Le nounours de la honte

  Enfant, j'habitais Bruxelles avec mes parents, mais je passais toutes mes vacances chez Tantine, la sœur de ma mère, qui vivait au Thier-à-Liège, une petite commune rurale sur les hauteurs de Liège. J’adorais cet endroit où je courais les champs du matin au soir avec mes copains.

         Ma meilleure amie s'appelait Ginette. Elle était très jalouse de mon statut de "citadine", mais ce qu'elle m'enviait surtout, c'était Chantal.

            Chantal était une poupée en "biscuit" comme on en fabriquait dans les années cinquante. Elle fermait les yeux et disant « maman » quand on l'inclinait. Mes parents s'étaient fendus pour m'offrir cette merveille, à la Saint-Nicolas précédente. Ma mère lui avait confectionné une somptueuse panoplie de robes et de manteaux que je rangeais dans une petite garde-robe rose, sur de minuscules ceintres bricolés par mon père.

            Or, Ginette voulait Chantal. Elle ne pensait qu'à ça, ne parlait que de ça, littéralement obsédée par ce désir intense.

            Un jour, elle me proposa un troc : n'importe lequel de ses jouets contre ma poupée.

         — Tu peux même les avoir tous ! insista-t-elle.

         Je refusai avec indignation.  Alors, un plan machiavélique germa dans son esprit. Elle possédait un vieux nounours  tout pelé, informe et déteint, auquel il manquait une oreille et dont les yeux absents avaient été remplacés par des boutons de culotte. Il s'appelait Jopi, et son aspect misérable m'attendrissait depuis toujours. Elle m'annonça qu'elle allait le donner à son frère Jacques.

            Jacques, c'était mon ennemi personnel. Un grand d'au moins dix ans qui possédait une carabine à plomb et tirait sur tout ce qui bougeait. En particulier les oiseaux...

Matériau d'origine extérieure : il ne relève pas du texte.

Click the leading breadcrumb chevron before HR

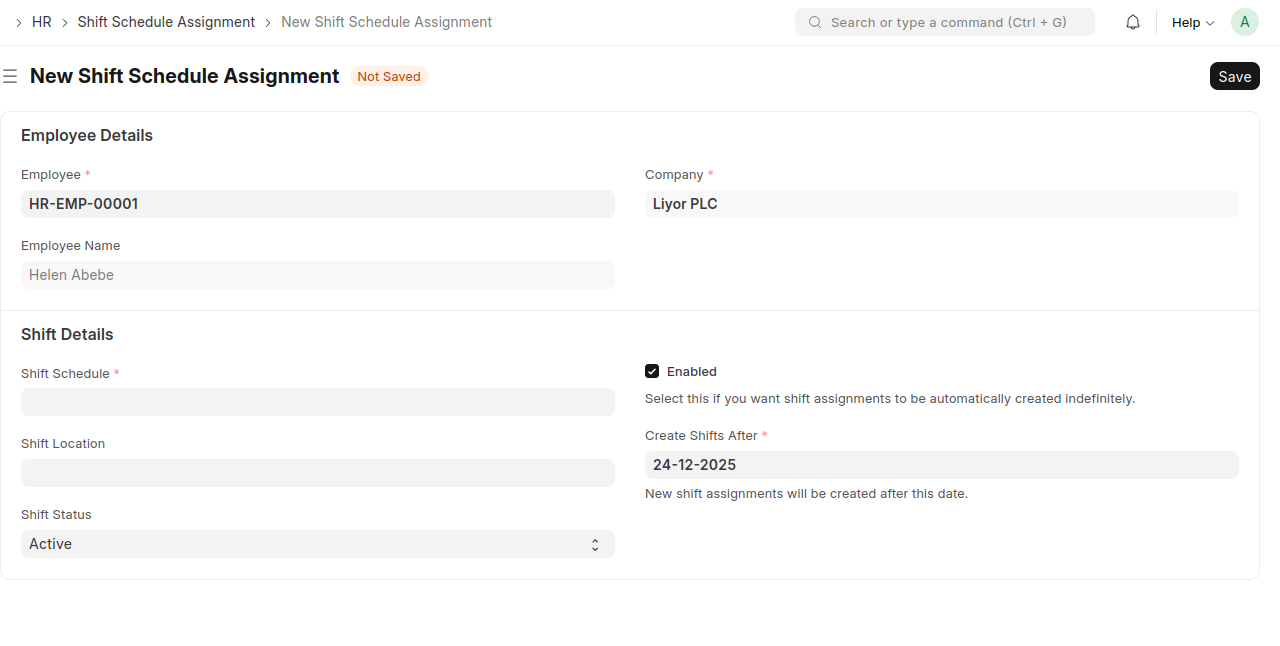[19, 22]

            — Jopi lui servira de cible, pour s'exercer, précisa-t-elle méchamment.

            Je protestai de toute mon âme, mais en vain.

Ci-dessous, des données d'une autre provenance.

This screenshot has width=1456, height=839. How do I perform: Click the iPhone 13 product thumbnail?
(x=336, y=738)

            — Si tu veux le sauver, tu n'as qu'à me l'échanger contre Chantal, se contenta-t-elle de me répondre.

            Je résistai durant un jour et une nuit, mais cette dernière fut peuplée d'épouvantables cauchemars. La culpabilité, sûrement. La conscience aiguë de mon égoïsme meurtrier... Au matin, je courus offrir à Ginette ma belle poupée avec sa garde-robe au grand complet, et repartis en serrant le rescapé sur mon coeur.

            Tantine ne fut pas longue à s'apercevoir de l'affaire, et je peux vous dire que ça a bardé ! Elle m'entraîna illico chez Ginette pour annuler la transaction. En larmes, je dus abandonner le pauvre nounours à son triste sort.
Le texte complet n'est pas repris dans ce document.